Detection of known and validated submicroscopic copy-number variations by high-density BAC, SNP, and oligonucleotide arrays. Individual chromosome plots are shown for Patient 8 (chromosome 9), with the log2 T/R (test-over-reference) values plotted on the y-axis versus the genomic position on chromosome 9 on the x-axis. Results are shown for the tiling-resolution 32k BAC array (A), the 100k SNP array (B), the 250k SNP array (C), and the 385k oligonucleotide array (D). A known and validated microdeletion of 0.54 Mb on 9q33.1 is detected by all four genomic microarray platforms (see black arrow). In addition, a previously undetected microduplication is clearly visible on the chromosome profile obtained by the 250k SNP array (see grey arrow). This figure also shows the different levels of microarray noise present for the different microarray platforms.

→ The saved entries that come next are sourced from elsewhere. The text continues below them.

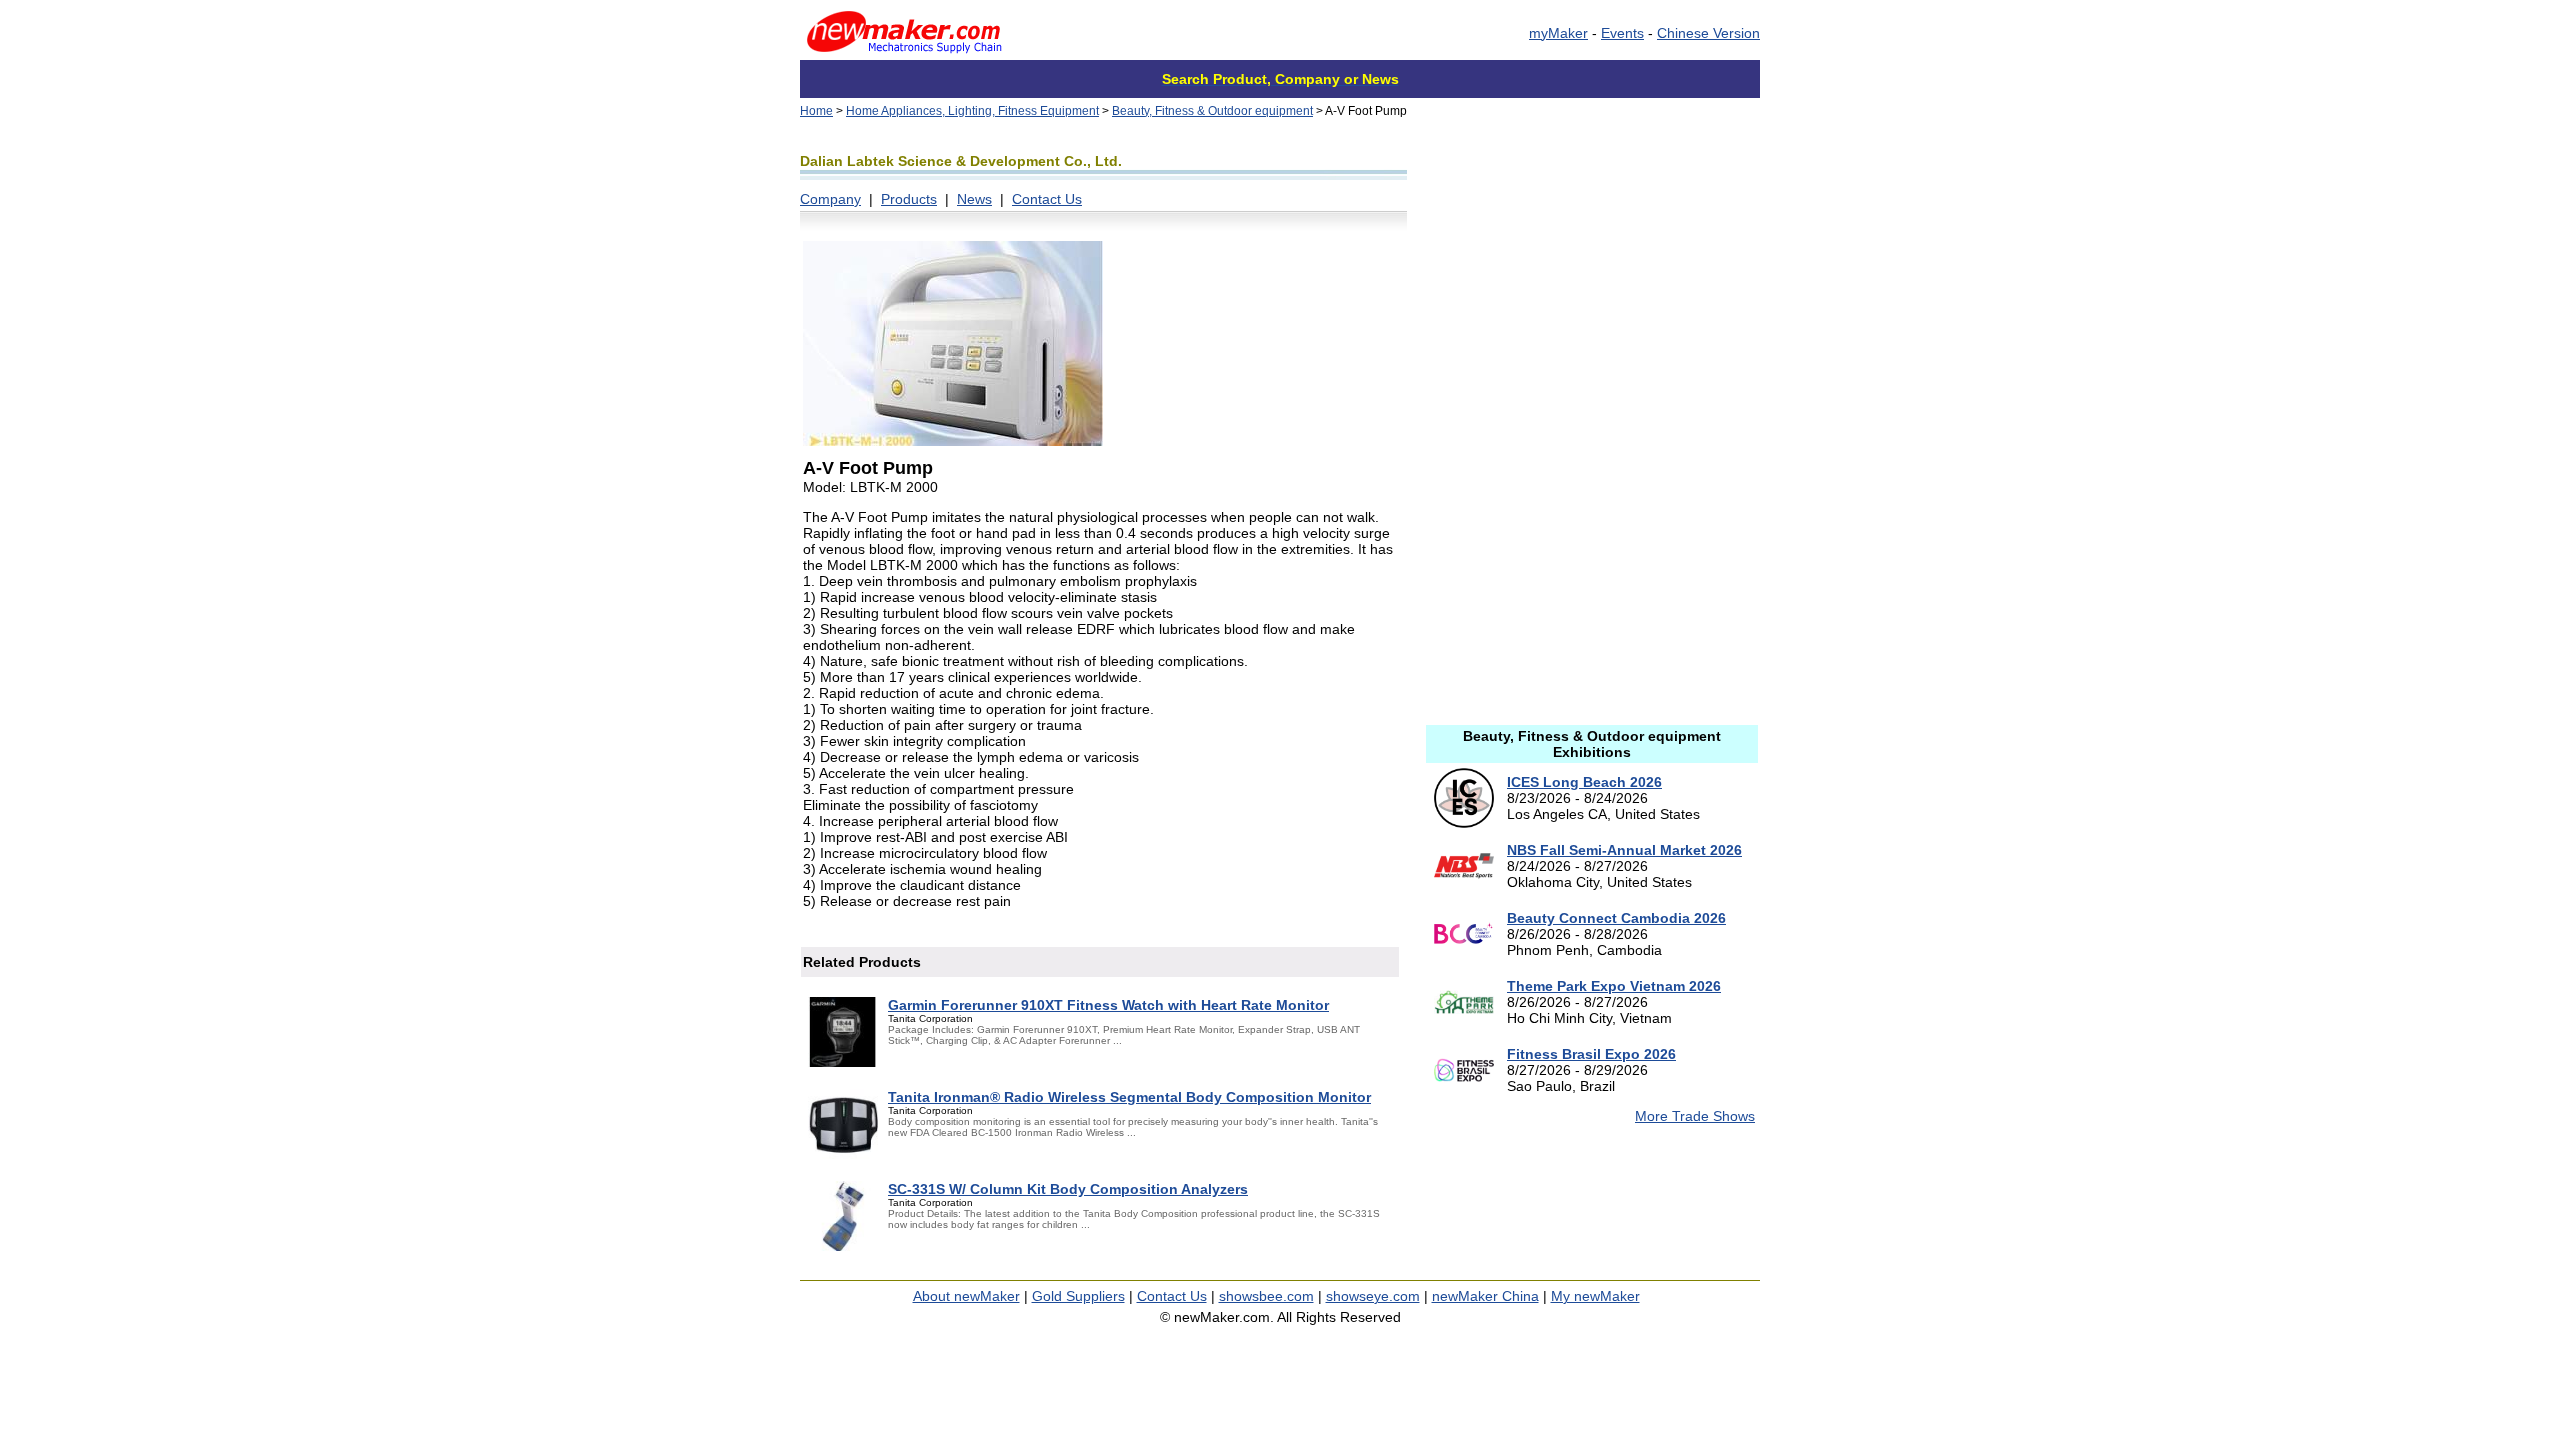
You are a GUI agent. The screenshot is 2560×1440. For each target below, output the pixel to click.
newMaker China (1485, 1296)
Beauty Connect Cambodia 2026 (1616, 918)
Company (830, 199)
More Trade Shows (1695, 1116)
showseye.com (1373, 1296)
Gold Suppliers (1078, 1296)
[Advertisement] (1592, 275)
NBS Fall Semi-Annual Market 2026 (1624, 850)
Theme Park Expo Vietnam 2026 (1614, 986)
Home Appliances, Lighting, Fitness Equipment (972, 111)
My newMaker (1595, 1296)
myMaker (1558, 33)
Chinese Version (1708, 33)
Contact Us (1047, 199)
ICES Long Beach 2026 (1584, 782)
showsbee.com (1266, 1296)
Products (909, 199)
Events (1622, 33)
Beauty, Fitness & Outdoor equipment (1212, 111)
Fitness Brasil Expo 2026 (1591, 1054)
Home (816, 111)
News (974, 199)
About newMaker (966, 1296)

Automatic detection of copy-number aberrations by HMM

In order to obtain independent information on the performance of the different microarray platforms in identifying submicroscopic copy-number variations, we applied a single automated HMM algorithm to the experiments performed in this study (see Table 1). The known and validated copy-number changes were previously identified on the 32k BAC microarray platform,[17] and ranged in sizes from 230 kb to 8.9 Mb. Samples from 10 patients were tested on the 385k NimbleGen oligonucleotide microarray platform, and all of the previously identified and validated copy-number variations were detected by the automated HMM algorithm. In contrast, two of the previously identified and validated copy-number variations out of the 13 tested were not automatically detected on the Affymetrix 100k SNP array platform. One of these was a 350 kb deletion on chromosome 7q11.21 (Patient 5), and the other was a 1.65 Mb deletion on chromosome 15q24 (Patient 11). The HMM algorithm correctly detected 10 out of 11 previously identified and validated copy-number variations on the Affymetrix 250k SNP microarray. Again, the 350 kb deletion on 7q11.21 could not be detected automatically, whereas the 1.65 Mb deletion on 15q24 was readily detected on this platform. In addition to the known and validated copy-number variations, a large number of additional copy-number variations was detected but not validated.

Table 1

Detection of known and validated submicroscopic copy-number variations onto high-density BAC, SNP and oligonucleotide microarrays

Patient	Copy number	Chromosome	Size (Mb)	No. of targets in region				Average ratio targets in region				Detected by HMM^a
				32k	100k	250k	385k	32k	100k	250k	385k	100k	250k	385k
				BACs	SNPs	SNPs	Oligos	BACs	SNPs	SNPs	Oligos	SNPs	SNPs	Oligos
1	Loss	1	3.93	42	125	230	n.d.	−0.41	−0.51	−0.45	n.d.	Yes	Yes	n.d.
2	Gain	1	2.12	21	50	120	176	0.44	0.49	0.77	0.59	Yes	Yes	Yes
3	Loss	2	0.92	11	47	64	127	−0.59	−0.43	−0.52	−0.45	Yes	Yes	Yes
4	Gain	5	1.24	16	40	n.d.	n.d.	0.29	0.30	n.d.	n.d.	Yes	n.d.	n.d.
5	Loss	7	0.35	18	1	13	30	−0.23	−0.52	−0.40	−0.24	No	No	Yes
6	Gain	9	0.23	5	23	38	40	0.35	0.30	0.47	0.27	Yes	Yes	Yes
7	Loss	9	2.85	30	145	320	n.d.	−0.39	−0.45	−0.44	n.d.	Yes	Yes	n.d.
8	Loss	9	0.54	6	22	70	88	−0.50	−0.44	−0.44	−0.37	Yes	Yes	Yes
9	Loss	11	9.15	80	551	923	1299	−0.35	−0.47	−0.47	−0.50	Yes	Yes	Yes
10	Gain	12	2.30	39	69	n.d.	353	0.32	0.26	n.d.	0.23	Yes	n.d.	Yes
11	Loss	15	1.65	16	4	40	204	−0.33	−0.36	−0.50	−0.35	No	Yes	Yes
12	Gain	17	2.89	28	64	151	420	0.37	0.26	0.46	0.29	Yes	Yes	Yes
12	Gain	17	1.43	14	18	91	198	0.36	0.19	0.44	0.31	Yes	Yes	Yes
12	Gain	17	2.88	30	205	279	442	0.41	0.29	0.45	0.28	Yes	Yes	Yes
12	Gain	17	1.48	24	21	64	189	0.33	0.26	0.52	0.31	Yes	Yes	Yes
13	Loss	22	2.66	35	36	130	306	−0.41	−0.47	−0.41	−0.23	Yes	Yes	Yes

aAll copy-number variations were initially detected by an automated HMM on the 32k BAC array.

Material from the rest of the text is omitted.